Первое чувство: недостойна! Второе: в такой тетради ничего не напишу, – страх дурного глазу, паралича роскоши; третье, уже вполне мысленное: писать в сафьяне то же самое, что пахать в атласе – не дело, игра в дело, дилетантизм, безвкусие.
(Пари держу, что большинство плохих стихов написаны в сафьяновых тетрадях, купленных имущественное положение ни при чем – может быть, на последние деньги, равно как и персидский халат, в котором это священнодействие совершается, – чтобы хоть чем-нибудь восполнить сплошную прореху дара)».

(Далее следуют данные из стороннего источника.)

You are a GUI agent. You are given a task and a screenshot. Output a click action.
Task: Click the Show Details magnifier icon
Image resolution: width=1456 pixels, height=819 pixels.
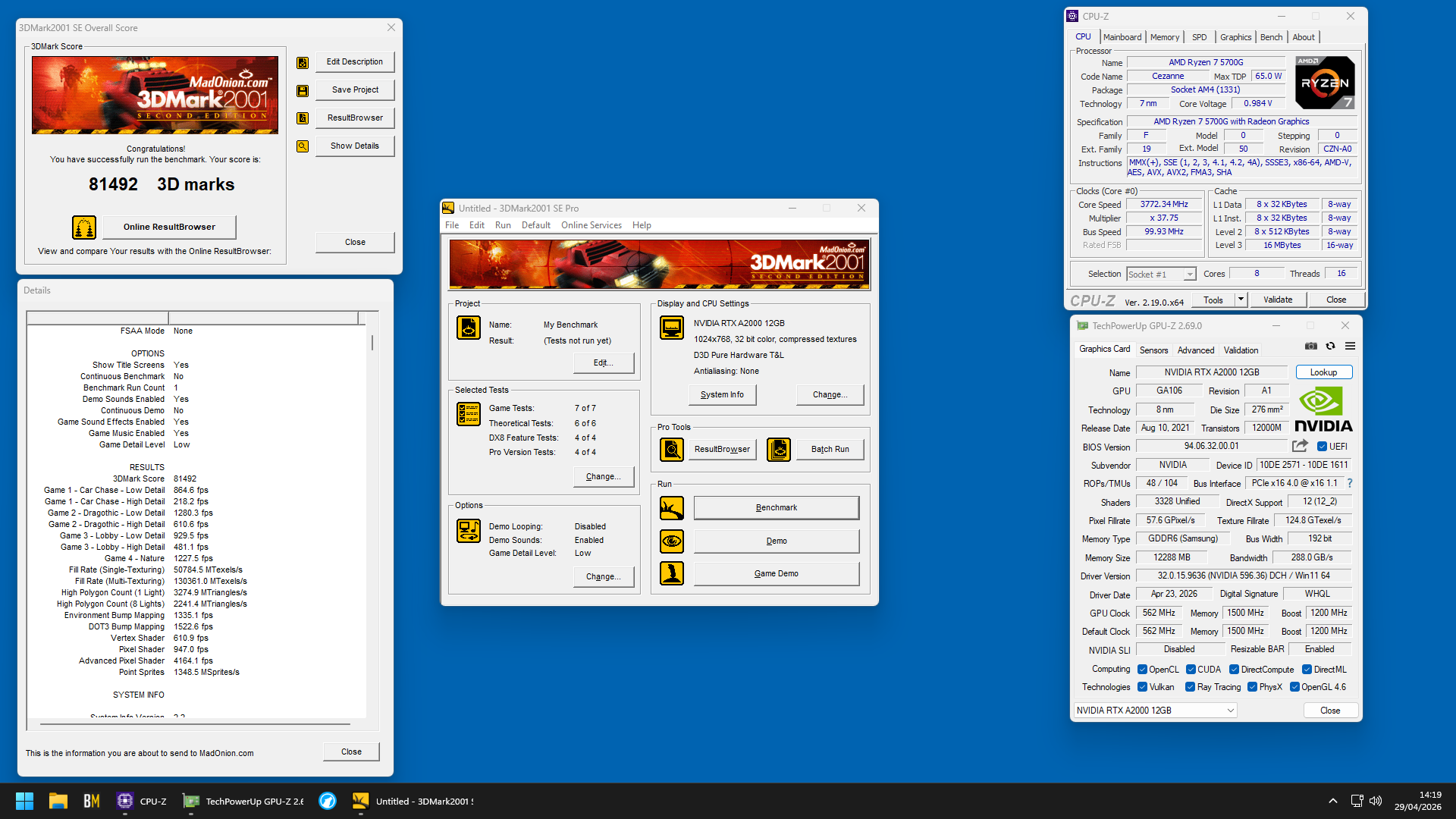[303, 146]
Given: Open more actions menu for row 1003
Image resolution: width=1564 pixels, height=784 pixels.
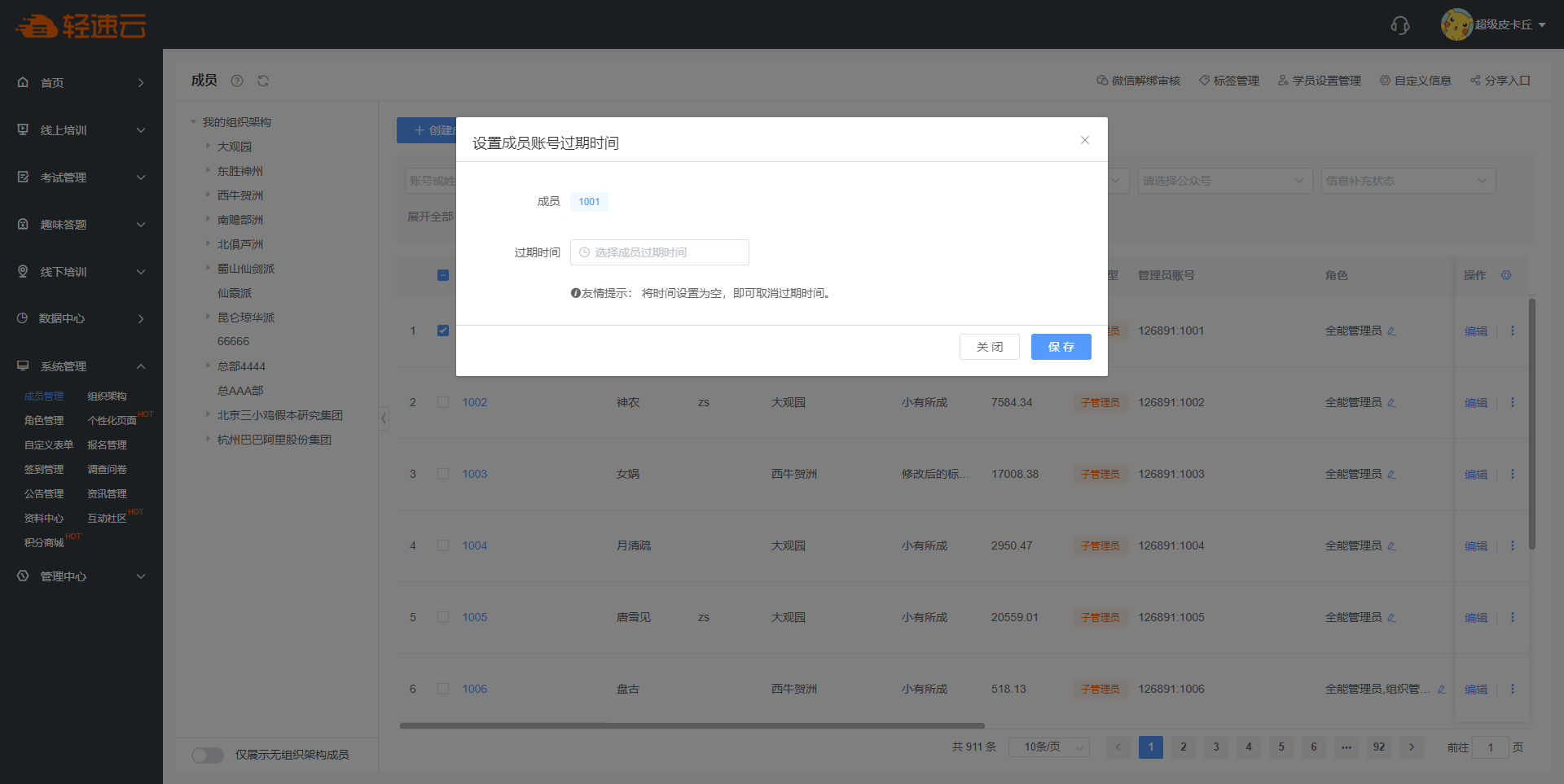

Ну и дальше – в укор нам, в укор всем, и, возможно (хоть это неточно), себе.

«А Пушкин писал в бане, на некрашеном столе. – Да. – И исписанные листы швырял под стол. Но – будь у вас и баня, и некрашеный стол, под который швырять, – и это не поможет. Придет Время и сметет метлой».

Всех сметет, Марина Ивановна? И Вас? Или только нас и их?

«Словом, либо сафьян – либо я. Тот же отскок, что – от ни разу не надетых и еще до Революции неизвестно куда девавшихся бриллиантов. Так и лежат (сафьяны) в ожидании дня, когда я буду не я. А стопа синих, конторских, весом в пуд – растет. В России, до Революции, у меня были почтальонские, из сурового холста, с завязками (для расписок). В Революцию – самосшивные, из краденой (со службы) бумаги, красными английскими чернилами – тоже крадеными. Не знаю, как другие пишущие, – меня советский бумажный голод не потряс: как в младенчестве: вожделела и воровала».

В общем, да здравствует черновик: он сам скажет про нас больше, чем мы могли и отважились бы (собирались) про себя рассказать.